- [Data listing]

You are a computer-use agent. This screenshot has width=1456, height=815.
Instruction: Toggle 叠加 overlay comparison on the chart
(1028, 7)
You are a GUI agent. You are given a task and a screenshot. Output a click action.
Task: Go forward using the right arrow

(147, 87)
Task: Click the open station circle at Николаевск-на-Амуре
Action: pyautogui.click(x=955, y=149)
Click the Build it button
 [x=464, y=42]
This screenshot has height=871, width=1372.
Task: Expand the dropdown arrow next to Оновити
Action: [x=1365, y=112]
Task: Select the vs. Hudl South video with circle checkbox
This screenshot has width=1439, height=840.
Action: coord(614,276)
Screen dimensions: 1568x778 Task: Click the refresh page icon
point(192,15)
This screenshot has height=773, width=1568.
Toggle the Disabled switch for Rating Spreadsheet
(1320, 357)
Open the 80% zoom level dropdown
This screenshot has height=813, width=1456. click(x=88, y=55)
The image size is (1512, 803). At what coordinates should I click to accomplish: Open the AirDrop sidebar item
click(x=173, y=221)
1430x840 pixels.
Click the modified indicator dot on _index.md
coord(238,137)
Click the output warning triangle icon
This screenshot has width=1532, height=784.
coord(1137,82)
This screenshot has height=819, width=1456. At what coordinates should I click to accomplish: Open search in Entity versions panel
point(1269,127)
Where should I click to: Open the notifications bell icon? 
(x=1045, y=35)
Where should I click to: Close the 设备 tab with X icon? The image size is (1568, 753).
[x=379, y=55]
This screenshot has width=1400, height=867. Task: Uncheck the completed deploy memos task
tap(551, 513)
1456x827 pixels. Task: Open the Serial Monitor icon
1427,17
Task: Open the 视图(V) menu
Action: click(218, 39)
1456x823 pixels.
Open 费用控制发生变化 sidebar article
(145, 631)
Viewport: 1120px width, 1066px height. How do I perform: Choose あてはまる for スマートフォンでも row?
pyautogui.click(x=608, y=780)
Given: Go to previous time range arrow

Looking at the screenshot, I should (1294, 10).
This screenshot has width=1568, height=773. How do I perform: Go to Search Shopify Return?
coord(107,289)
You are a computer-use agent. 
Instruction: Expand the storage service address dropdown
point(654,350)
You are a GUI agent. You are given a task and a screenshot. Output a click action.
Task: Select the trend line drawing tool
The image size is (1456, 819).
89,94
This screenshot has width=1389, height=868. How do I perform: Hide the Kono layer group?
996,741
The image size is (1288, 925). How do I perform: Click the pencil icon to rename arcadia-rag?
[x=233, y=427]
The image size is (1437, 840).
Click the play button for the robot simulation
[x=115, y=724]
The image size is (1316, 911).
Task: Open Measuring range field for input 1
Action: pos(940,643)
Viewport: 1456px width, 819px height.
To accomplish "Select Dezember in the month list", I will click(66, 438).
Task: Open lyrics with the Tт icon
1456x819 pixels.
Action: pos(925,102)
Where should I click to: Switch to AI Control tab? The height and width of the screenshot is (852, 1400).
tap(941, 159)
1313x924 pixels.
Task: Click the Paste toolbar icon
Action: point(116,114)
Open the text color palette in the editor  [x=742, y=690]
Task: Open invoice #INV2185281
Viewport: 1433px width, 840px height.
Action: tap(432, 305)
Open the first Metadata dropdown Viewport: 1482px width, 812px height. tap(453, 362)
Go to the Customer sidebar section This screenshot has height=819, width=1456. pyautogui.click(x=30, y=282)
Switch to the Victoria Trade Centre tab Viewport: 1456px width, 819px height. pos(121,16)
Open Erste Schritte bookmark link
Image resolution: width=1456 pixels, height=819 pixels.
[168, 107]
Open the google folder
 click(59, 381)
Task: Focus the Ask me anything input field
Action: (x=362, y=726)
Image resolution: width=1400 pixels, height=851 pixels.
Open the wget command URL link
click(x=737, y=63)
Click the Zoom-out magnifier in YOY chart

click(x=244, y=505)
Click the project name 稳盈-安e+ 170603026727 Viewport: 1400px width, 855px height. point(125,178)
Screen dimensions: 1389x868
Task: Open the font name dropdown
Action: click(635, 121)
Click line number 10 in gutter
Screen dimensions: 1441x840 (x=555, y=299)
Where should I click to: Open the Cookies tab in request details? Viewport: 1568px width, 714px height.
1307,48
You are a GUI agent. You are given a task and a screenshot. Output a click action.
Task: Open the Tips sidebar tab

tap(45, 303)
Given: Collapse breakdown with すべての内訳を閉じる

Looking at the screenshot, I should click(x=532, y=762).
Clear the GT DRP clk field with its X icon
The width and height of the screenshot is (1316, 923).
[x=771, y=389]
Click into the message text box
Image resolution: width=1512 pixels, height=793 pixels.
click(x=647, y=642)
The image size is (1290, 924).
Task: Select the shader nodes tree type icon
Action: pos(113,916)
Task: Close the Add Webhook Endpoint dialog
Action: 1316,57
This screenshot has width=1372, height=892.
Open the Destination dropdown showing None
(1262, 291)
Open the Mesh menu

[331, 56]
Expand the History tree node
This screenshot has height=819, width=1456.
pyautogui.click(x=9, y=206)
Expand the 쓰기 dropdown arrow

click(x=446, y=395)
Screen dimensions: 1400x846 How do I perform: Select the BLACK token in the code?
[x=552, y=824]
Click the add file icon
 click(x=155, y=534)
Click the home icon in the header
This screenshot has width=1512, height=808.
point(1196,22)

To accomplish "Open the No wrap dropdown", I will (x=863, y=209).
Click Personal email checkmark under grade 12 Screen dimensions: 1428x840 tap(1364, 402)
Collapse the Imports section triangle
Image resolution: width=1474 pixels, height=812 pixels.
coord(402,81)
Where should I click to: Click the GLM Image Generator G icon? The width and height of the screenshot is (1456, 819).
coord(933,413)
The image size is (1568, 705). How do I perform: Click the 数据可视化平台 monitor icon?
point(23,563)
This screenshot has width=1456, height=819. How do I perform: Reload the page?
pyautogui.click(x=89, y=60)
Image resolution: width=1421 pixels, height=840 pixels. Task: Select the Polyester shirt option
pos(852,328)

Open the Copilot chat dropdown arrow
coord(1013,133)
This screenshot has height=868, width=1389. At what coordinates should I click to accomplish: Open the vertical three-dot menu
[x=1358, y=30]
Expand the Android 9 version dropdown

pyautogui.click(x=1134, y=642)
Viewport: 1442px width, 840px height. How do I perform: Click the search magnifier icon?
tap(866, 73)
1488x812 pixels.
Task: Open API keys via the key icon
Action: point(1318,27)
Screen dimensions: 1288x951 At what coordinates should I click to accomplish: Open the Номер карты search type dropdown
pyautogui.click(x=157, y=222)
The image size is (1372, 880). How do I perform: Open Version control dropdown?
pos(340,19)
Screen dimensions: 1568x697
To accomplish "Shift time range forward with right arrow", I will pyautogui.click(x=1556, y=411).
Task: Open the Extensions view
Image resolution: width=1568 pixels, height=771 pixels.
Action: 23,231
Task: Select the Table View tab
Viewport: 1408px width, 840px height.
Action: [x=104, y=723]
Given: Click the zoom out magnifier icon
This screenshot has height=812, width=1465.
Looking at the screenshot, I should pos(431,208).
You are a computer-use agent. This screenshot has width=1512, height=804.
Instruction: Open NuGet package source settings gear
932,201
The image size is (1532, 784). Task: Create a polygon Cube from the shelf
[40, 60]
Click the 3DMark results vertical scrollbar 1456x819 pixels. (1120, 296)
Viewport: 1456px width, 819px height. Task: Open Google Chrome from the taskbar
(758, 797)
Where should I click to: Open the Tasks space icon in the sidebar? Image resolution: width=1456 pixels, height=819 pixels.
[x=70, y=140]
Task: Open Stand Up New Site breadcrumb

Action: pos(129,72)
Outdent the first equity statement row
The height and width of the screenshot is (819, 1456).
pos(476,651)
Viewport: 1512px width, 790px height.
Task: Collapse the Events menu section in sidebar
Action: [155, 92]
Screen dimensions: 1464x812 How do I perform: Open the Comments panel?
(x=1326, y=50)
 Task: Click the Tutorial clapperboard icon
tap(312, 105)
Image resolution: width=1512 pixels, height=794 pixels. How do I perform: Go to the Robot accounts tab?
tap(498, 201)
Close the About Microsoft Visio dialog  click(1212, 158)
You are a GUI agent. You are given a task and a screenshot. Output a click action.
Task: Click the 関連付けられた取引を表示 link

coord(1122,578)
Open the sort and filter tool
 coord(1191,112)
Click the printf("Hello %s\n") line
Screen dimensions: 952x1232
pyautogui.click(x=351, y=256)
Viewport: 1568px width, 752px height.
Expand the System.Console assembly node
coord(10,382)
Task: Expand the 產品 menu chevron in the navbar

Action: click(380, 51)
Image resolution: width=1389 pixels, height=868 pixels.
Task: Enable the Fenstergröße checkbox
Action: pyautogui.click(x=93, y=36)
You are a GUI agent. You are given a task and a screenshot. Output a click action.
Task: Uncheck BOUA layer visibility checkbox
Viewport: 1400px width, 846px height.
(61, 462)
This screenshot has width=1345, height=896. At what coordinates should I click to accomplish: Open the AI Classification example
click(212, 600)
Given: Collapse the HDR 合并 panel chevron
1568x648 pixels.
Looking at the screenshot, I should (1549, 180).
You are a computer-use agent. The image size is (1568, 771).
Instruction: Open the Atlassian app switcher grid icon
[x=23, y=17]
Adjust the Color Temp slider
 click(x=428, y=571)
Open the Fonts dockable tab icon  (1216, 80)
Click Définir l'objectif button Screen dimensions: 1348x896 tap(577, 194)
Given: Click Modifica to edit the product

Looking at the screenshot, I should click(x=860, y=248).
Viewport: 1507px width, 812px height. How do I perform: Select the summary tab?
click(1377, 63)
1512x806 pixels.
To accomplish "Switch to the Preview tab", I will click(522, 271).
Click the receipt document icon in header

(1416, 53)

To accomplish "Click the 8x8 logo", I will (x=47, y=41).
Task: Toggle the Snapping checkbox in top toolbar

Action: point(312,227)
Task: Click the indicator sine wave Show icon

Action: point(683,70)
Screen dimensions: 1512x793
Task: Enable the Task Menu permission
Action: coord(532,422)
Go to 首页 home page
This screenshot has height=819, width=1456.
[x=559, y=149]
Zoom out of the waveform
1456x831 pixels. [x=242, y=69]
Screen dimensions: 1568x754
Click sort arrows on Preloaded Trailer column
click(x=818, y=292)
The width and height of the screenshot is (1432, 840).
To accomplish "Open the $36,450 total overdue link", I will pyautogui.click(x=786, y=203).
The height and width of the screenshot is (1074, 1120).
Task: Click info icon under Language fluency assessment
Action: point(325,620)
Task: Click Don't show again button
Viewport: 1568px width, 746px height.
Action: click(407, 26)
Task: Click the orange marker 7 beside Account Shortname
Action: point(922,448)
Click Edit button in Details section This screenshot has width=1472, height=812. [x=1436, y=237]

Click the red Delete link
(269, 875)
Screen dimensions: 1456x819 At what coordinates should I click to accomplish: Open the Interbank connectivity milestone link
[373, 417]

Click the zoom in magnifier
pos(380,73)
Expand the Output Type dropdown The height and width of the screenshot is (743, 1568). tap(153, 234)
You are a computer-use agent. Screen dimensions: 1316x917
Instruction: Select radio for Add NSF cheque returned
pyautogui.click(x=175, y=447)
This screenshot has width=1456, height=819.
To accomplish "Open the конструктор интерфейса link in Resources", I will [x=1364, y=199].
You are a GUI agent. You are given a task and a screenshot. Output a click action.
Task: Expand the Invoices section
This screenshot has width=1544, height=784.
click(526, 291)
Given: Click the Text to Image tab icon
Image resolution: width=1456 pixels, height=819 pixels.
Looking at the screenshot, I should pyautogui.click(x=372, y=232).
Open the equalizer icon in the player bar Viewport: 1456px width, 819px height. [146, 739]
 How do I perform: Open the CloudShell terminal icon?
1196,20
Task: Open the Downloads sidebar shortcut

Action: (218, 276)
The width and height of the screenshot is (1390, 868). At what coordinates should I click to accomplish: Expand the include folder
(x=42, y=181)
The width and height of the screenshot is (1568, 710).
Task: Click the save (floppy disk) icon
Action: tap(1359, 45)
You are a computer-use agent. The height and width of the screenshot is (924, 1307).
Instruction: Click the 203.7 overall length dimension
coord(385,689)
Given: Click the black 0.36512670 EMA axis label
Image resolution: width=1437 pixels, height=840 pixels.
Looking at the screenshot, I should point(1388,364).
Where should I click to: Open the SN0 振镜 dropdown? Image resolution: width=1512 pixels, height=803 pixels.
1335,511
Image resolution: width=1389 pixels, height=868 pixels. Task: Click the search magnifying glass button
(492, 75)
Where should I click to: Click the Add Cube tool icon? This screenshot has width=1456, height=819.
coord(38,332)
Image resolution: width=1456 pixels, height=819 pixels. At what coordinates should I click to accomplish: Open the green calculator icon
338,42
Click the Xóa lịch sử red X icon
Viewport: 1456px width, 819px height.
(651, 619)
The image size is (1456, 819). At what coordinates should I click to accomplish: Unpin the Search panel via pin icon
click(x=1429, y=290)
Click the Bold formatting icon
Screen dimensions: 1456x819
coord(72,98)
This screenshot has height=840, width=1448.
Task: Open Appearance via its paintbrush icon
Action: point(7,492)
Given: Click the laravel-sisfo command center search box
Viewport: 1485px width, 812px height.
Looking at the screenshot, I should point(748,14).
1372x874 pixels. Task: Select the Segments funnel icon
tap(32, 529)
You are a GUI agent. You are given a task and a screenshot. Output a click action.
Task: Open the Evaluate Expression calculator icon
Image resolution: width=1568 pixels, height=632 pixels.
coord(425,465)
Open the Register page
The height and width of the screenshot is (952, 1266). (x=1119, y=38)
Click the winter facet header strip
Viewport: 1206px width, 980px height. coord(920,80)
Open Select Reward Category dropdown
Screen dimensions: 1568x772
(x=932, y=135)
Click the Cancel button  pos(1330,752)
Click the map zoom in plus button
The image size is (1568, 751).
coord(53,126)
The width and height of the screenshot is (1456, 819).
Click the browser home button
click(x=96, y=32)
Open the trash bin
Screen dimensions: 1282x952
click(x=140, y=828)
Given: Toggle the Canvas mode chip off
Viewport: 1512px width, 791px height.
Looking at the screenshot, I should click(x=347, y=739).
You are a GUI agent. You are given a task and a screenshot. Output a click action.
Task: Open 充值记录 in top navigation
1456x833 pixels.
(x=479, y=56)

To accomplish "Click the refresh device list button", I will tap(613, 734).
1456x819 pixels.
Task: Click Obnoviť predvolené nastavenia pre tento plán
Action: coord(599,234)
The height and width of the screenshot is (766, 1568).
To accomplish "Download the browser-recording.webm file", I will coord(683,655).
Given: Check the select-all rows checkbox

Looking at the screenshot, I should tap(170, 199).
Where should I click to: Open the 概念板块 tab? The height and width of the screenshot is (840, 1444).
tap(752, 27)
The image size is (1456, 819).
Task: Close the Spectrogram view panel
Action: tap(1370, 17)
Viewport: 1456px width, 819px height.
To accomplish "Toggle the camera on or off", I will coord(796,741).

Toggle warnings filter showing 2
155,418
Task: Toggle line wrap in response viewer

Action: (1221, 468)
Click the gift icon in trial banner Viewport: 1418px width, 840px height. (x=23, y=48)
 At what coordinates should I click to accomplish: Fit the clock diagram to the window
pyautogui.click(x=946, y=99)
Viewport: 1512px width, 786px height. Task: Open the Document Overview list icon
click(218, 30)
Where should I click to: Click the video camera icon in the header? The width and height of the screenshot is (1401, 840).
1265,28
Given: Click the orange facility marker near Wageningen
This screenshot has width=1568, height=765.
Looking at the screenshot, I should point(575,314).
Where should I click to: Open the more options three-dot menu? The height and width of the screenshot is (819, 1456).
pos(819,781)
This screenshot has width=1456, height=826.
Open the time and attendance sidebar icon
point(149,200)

- [Task to complete] Word for word, set down the lines from the beginning of the records through the line that holds "1430x840 pixels.". Leave out the rest.

- [Solution to the problem]
You are a computer-use agent. This screenshot has width=1456, height=815.
Instruction: Toggle 叠加 overlay comparison on the chart
(1028, 7)
You are a GUI agent. You are given a task and a screenshot. Output a click action.
Task: Go forward using the right arrow

(147, 87)
Task: Click the open station circle at Николаевск-на-Амуре
Action: pyautogui.click(x=955, y=149)
Click the Build it button
 [x=464, y=42]
This screenshot has height=871, width=1372.
Task: Expand the dropdown arrow next to Оновити
Action: [x=1365, y=112]
Task: Select the vs. Hudl South video with circle checkbox
This screenshot has width=1439, height=840.
Action: coord(614,276)
Screen dimensions: 1568x778 Task: Click the refresh page icon
point(192,15)
This screenshot has height=773, width=1568.
Toggle the Disabled switch for Rating Spreadsheet
(1320, 357)
Open the 80% zoom level dropdown
This screenshot has height=813, width=1456. click(x=88, y=55)
The image size is (1512, 803). At what coordinates should I click to accomplish: Open the AirDrop sidebar item
click(x=173, y=221)
1430x840 pixels.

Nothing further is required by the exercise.